## TASK:
Put the rows from the line containing "Identify the location of consent-label: I" through the end of the rows into a JSON list of strings, one string per line, with blank lines left out.

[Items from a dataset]
= = =
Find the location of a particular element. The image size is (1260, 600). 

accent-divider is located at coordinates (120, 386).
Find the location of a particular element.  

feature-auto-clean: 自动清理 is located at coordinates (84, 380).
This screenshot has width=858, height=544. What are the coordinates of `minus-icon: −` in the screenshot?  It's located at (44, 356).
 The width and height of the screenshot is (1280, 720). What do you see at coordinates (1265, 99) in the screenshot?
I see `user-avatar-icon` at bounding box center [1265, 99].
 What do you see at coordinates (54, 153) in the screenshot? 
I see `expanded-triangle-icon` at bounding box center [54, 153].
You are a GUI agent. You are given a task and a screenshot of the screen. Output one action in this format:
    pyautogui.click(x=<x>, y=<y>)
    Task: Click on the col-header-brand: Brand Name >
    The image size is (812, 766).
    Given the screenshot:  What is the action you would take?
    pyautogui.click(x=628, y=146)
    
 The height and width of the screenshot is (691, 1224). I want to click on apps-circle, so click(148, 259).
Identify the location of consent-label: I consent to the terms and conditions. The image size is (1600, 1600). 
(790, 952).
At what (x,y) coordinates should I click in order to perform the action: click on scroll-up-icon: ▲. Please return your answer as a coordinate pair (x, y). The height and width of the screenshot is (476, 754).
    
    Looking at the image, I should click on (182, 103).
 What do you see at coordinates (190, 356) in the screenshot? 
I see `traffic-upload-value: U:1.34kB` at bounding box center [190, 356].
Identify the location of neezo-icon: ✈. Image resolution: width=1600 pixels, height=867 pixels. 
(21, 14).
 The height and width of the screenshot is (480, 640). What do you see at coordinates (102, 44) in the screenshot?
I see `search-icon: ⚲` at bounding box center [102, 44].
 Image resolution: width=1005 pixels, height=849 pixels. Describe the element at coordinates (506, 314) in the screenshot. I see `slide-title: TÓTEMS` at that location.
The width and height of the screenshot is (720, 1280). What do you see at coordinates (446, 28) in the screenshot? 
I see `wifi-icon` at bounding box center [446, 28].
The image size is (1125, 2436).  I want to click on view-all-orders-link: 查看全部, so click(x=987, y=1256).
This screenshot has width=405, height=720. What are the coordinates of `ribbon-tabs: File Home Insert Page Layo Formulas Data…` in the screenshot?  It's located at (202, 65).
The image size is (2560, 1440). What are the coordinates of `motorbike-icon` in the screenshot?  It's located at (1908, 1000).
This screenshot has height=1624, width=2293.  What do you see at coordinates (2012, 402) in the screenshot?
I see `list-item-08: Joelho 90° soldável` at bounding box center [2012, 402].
= = =
## OUTPUT OF THE EXERCISE:
[
  "Identify the location of consent-label: I consent to the terms and conditions. The image size is (1600, 1600). ",
  "(790, 952).",
  "At what (x,y) coordinates should I click in order to perform the action: click on scroll-up-icon: ▲. Please return your answer as a coordinate pair (x, y). The height and width of the screenshot is (476, 754).",
  "    Looking at the image, I should click on (182, 103).",
  " What do you see at coordinates (190, 356) in the screenshot? ",
  "I see `traffic-upload-value: U:1.34kB` at bounding box center [190, 356].",
  "Identify the location of neezo-icon: ✈. Image resolution: width=1600 pixels, height=867 pixels. ",
  "(21, 14).",
  " The height and width of the screenshot is (480, 640). What do you see at coordinates (102, 44) in the screenshot?",
  "I see `search-icon: ⚲` at bounding box center [102, 44].",
  " Image resolution: width=1005 pixels, height=849 pixels. Describe the element at coordinates (506, 314) in the screenshot. I see `slide-title: TÓTEMS` at that location.",
  "The width and height of the screenshot is (720, 1280). What do you see at coordinates (446, 28) in the screenshot? ",
  "I see `wifi-icon` at bounding box center [446, 28].",
  "The image size is (1125, 2436).  I want to click on view-all-orders-link: 查看全部, so click(x=987, y=1256).",
  "This screenshot has width=405, height=720. What are the coordinates of `ribbon-tabs: File Home Insert Page Layo Formulas Data…` in the screenshot?  It's located at (202, 65).",
  "The image size is (2560, 1440). What are the coordinates of `motorbike-icon` in the screenshot?  It's located at (1908, 1000).",
  "This screenshot has height=1624, width=2293.  What do you see at coordinates (2012, 402) in the screenshot?",
  "I see `list-item-08: Joelho 90° soldável` at bounding box center [2012, 402]."
]